## [TASK PROMPT]
Take from the records below each line that holds "WATT".

## [DATA TO PROCESS]

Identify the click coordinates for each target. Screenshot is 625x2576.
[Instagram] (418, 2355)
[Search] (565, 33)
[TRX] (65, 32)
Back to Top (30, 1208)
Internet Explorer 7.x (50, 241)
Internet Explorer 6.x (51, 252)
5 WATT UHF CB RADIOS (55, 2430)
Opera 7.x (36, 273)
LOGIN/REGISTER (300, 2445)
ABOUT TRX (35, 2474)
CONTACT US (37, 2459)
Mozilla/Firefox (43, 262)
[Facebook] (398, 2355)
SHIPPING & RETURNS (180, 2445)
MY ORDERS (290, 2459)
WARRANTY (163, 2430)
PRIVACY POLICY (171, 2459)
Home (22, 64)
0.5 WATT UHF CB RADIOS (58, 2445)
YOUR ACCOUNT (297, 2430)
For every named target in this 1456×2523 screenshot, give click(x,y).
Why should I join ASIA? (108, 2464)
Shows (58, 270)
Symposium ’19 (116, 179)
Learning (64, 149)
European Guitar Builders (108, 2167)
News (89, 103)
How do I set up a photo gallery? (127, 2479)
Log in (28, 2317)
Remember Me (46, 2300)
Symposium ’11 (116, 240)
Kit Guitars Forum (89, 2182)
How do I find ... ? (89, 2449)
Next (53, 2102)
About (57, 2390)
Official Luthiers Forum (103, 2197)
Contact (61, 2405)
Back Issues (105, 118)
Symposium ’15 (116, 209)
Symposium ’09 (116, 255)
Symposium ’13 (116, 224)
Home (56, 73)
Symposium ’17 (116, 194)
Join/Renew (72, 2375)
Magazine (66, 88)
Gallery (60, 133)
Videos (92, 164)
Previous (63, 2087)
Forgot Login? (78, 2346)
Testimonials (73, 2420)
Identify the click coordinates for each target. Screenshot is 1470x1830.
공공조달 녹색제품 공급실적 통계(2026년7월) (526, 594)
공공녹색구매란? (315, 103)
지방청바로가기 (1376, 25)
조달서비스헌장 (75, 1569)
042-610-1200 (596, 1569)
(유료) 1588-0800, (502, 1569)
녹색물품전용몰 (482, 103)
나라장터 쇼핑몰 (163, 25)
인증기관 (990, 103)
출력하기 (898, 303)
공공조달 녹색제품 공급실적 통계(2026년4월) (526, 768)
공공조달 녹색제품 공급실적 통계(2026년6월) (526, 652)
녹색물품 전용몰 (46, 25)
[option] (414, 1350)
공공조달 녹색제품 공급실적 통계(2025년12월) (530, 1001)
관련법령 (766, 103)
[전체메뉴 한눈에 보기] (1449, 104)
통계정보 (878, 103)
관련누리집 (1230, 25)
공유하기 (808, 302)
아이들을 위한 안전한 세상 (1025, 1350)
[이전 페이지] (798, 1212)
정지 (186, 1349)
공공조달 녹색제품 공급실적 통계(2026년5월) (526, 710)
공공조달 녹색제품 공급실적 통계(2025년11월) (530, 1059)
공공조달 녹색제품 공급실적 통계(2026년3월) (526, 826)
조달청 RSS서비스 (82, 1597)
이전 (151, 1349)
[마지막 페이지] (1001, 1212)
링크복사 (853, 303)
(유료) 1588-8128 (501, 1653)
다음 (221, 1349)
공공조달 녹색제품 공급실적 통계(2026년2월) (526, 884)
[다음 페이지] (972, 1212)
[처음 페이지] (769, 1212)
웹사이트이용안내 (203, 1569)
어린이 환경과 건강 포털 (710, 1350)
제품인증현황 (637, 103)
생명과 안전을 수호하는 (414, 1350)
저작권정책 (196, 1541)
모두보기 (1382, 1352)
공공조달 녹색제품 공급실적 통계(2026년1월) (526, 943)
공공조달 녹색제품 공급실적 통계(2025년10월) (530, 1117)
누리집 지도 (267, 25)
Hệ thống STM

## [RESULT]
5 WATT UHF CB RADIOS (55, 2430)
0.5 WATT UHF CB RADIOS (58, 2445)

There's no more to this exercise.